## Requirement 1
Rewrite the SEO starter kit text from "2. How referencable" up to and including "link to it.", changing "Gawker" to "BuzzFeed".
## Requirement 2
The SEO starter kit text has numbered tips, and some of them open with a short label followed by a colon. List every such label.

## Text extract
┌────────
It’s sad, but there’s no reason it should discourage PR pros from embracing SEO.  In fact, the more you learn about it, the more you realize how valuable traditional PR skills are in making SEO work.

Let’s say you’ve got a white paper to promote and no HTML experience.  Here’s a 25-piece SEO starter kit that any PR pro can use.

Evaluate the White Paper – Does it deserve the SEO treatment?

1. How long will this paper be useful to your audiences? It can take a lot of person-hours to do SEO right, and even then it can take months for pages to get fully indexed.  If the core idea has a half life of a month, you’ll want to use some of these techniques, but not most of them. (Related post on Diversifying the temporality of your blog posts.)

2. How referencable is the white paper’s information? This means more than just “interesting.” Interesting stuff happens every day (thank you, Gawker). But to inspire people to link to a white paper, the more useful it is as a reference guide, the more nitty gritty hard-to-find information it contains, the better.  Tables of data can trump an interesting idea in this regard.  Often we strip out data for journalist’s sake, simplifying the document to save them time and make the idea of reading the study less daunting. Ignore that instinct. Go deep. Your audiences will appreciate its value and link to it.

3. How niche? The more narrow and specific your white paper is, the  less competition it will face online from other search results.

Choose the right format.  PDFs, Microsites and Domains, Oh-My.

4. Microsites are best: It’s likely your white paper is in PDF form.  The bad news is that for a variety of reasons PDFs don’t index as well as regular web pages.  To retain the beautiful formatting of the PDF, yet achieve the search-friendliness of HTML, set up a one-page microsite on your site that contains all the text and charts in the document.  Include a link to the PDF so people can download it.  Use this URL in all the steps that follow.  Keep in mind, the idea is to be a thought leader, not a specific document in a specific format leader.

5. Don’t mistake sites for pages: Individual web pages, not sites, are what can be optimized for search engines.  If your company’s site is #1 on Google, that’s great.  But it doesn’t mean that when someone is searching for keywords related to your topic that your white paper will come up.  Every white paper needs its own page and optimization effort behind it.

6. Sub domains: Consider setting up a sub domain name for the white paper.  If you use dashes-in-the-address with your keywords then the search engines will see it and better understand and catalog your work.

Select Your Keywords

7. Empathize: Using every empathetic bone in your body, imagine the keywords that your target audience might use to find your white paper.  Include lists of terms used by people who use your jargon, don’t use your jargon, and those who are looking for your information but don’t know it yet.  Are they the right keywords? Right means what people use to search, not what you think they should use to search.  If someone else is using your keywords (i.e. “servers” in the restaurant field versus technology) even if they’re in another field, find another set.  Remember what Sun-Tzu says about being where the enemy isn’t.  There are hundreds of keyword analysis tools you can use.  Which ones?  Ask a search engine!

8. Spelling: Make sure the term you’re trying to own is easy to spell and doesn’t have hyphens or sound like it might require them.  Slight word variations and typos can detail the most well-intentioned SEO effort.

SEO-Friendly Edits for Your White Paper

9. Page location: The higher up and further left your keywords, the better. Optimally, you’re using your keywords in your headline, subhead and beginning of the body.
└────────
## Stored rows
┌────────
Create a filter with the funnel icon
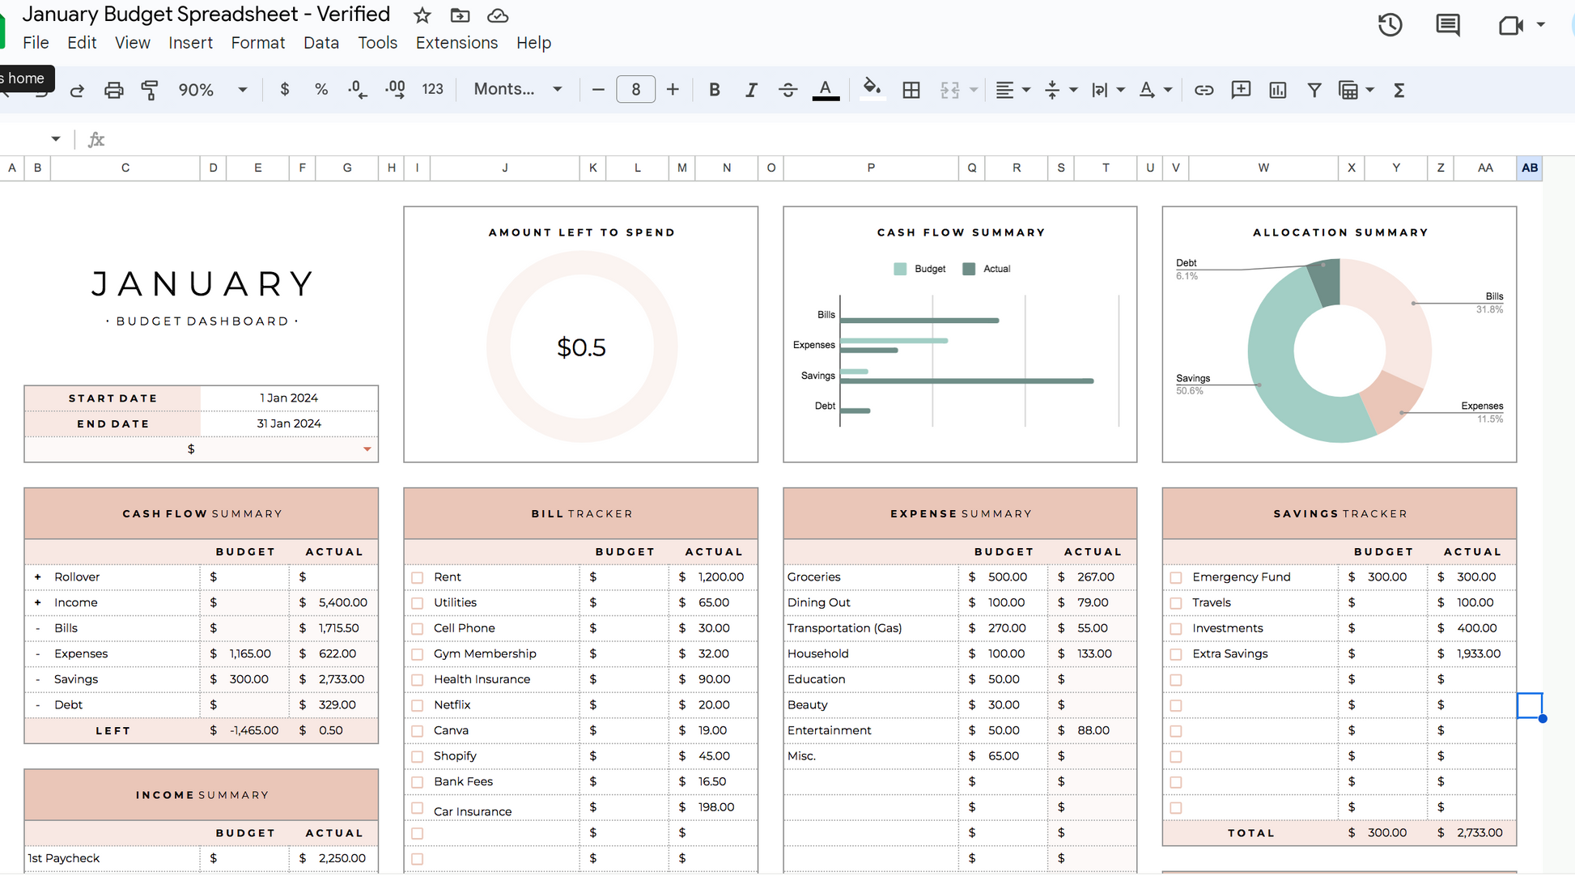 pyautogui.click(x=1314, y=90)
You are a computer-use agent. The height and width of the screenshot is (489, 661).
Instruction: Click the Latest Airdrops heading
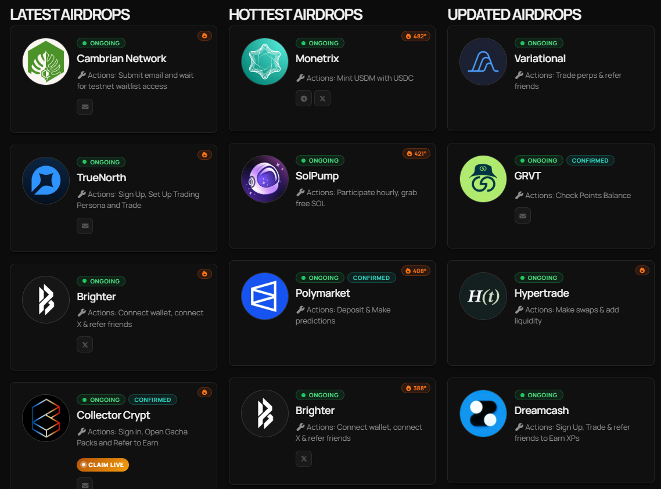(70, 15)
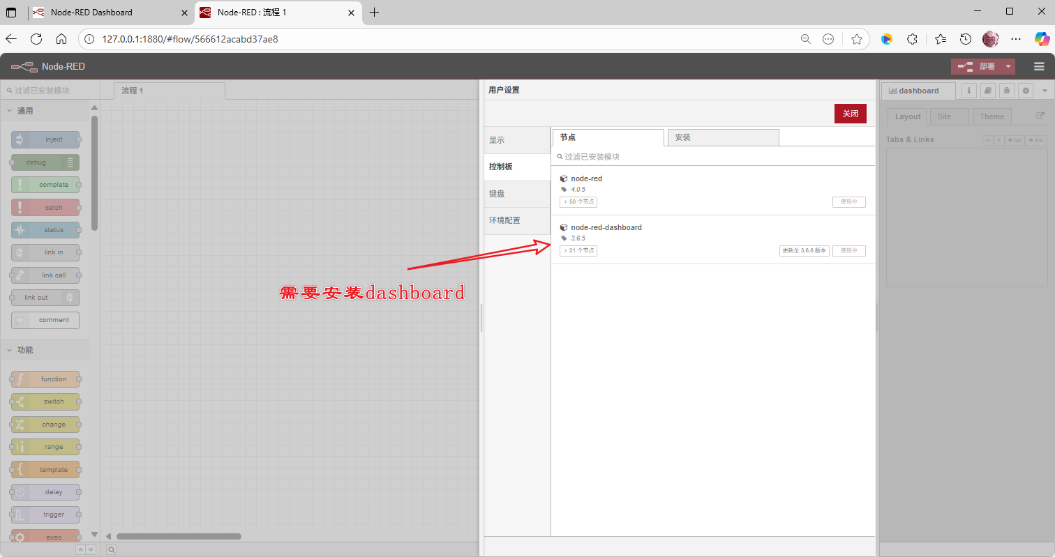The width and height of the screenshot is (1055, 557).
Task: Expand the 21 nodes list under node-red-dashboard
Action: [578, 251]
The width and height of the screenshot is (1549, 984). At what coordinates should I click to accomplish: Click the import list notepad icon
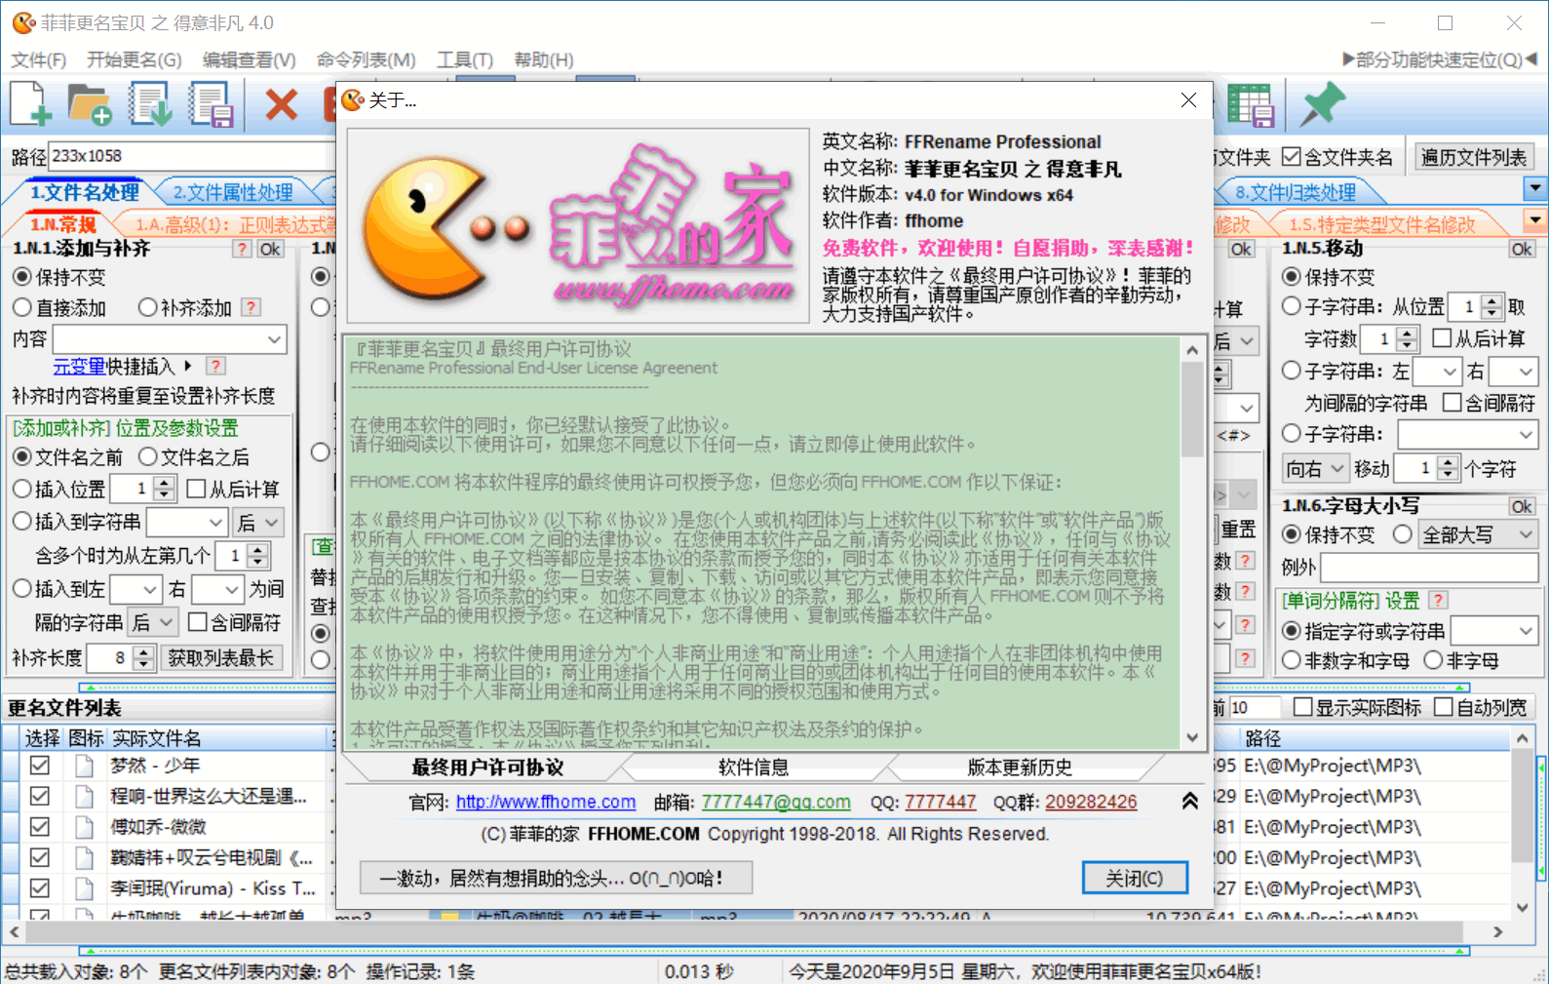(150, 103)
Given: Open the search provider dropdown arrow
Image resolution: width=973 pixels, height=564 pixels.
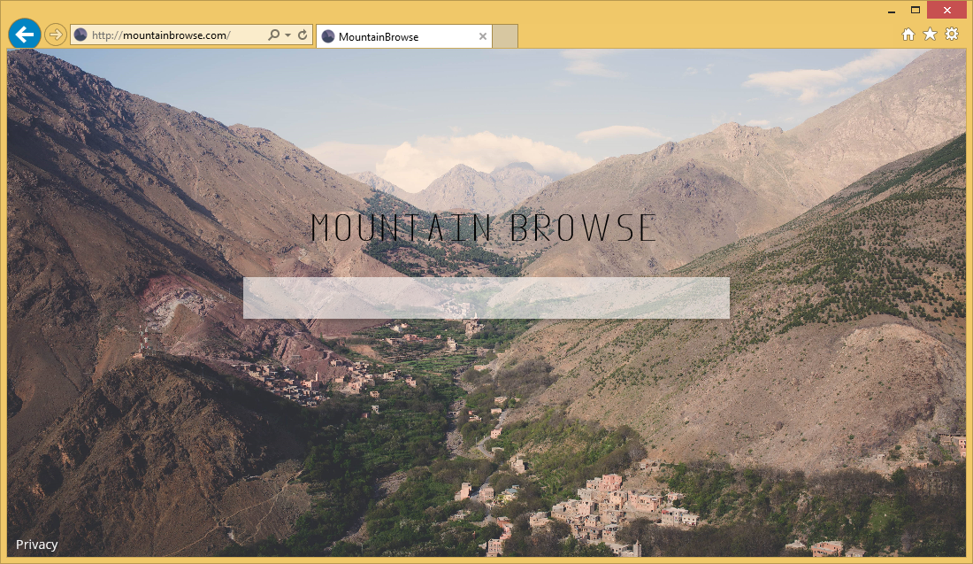Looking at the screenshot, I should tap(286, 34).
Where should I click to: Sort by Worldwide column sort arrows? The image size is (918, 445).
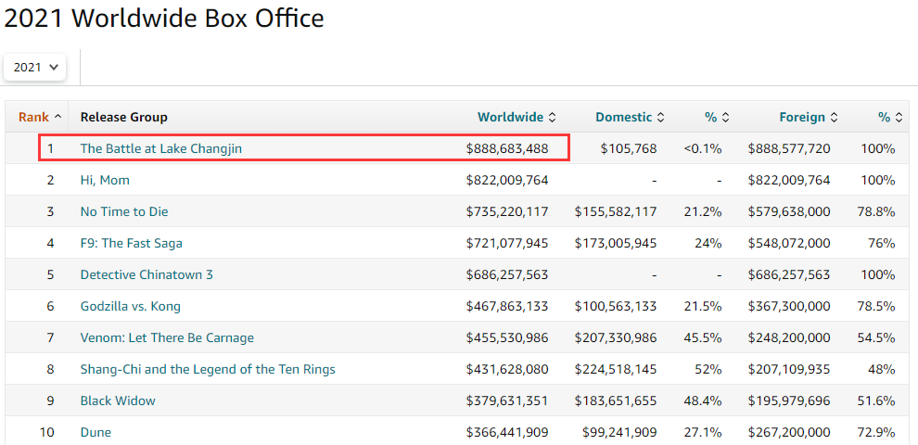click(553, 117)
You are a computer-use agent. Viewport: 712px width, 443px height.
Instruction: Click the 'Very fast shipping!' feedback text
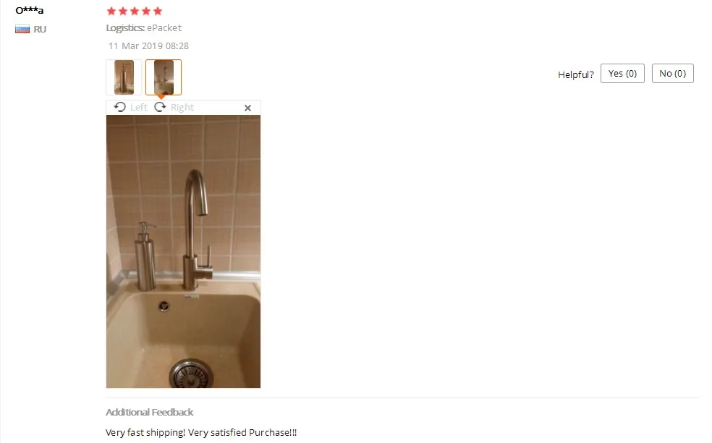pos(145,433)
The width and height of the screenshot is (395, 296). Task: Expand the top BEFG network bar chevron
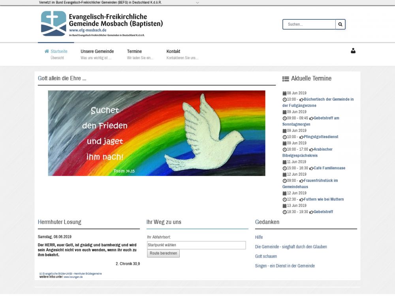point(198,2)

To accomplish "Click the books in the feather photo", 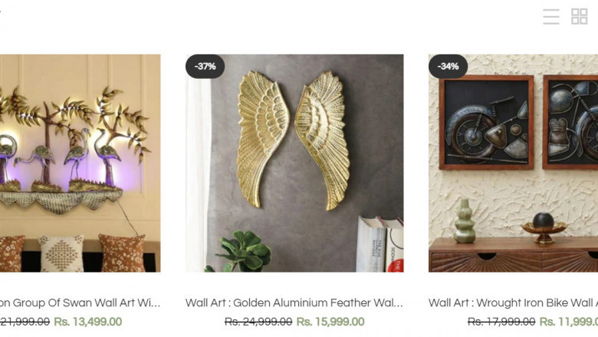I will coord(380,244).
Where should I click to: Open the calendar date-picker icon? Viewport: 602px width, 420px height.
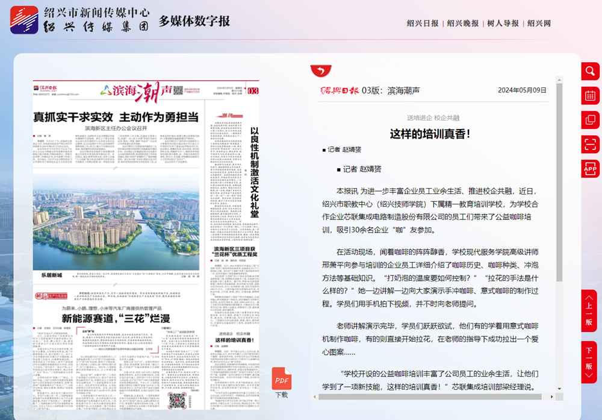coord(590,95)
└────────
## Answer 1
2. How referencable is the white paper’s information? This means more than just “interesting.” Interesting stuff happens every day (thank you, BuzzFeed). But to inspire people to link to a white paper, the more useful it is as a reference guide, the more nitty gritty hard-to-find information it contains, the better.  Tables of data can trump an interesting idea in this regard.  Often we strip out data for journalist’s sake, simplifying the document to save them time and make the idea of reading the study less daunting. Ignore that instinct. Go deep. Your audiences will appreciate its value and link to it.

## Answer 2
- Microsites are best
- Don’t mistake sites for pages
- Sub domains
- Empathize
- Spelling
- Page location